(What this task involves):
From the listing below, retype exactly the line holding "The image size is (512, 407).", the line holding "Task: Click the Branch node icon", and the lines between them; skip everything else.

(The input):

....................

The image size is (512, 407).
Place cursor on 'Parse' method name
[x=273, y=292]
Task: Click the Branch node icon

....................

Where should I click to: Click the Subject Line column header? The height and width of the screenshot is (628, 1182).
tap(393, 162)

....................

(Written answer):
The image size is (512, 407).
Place cursor on 'Parse' method name
[x=273, y=292]
Task: Click the Branch node icon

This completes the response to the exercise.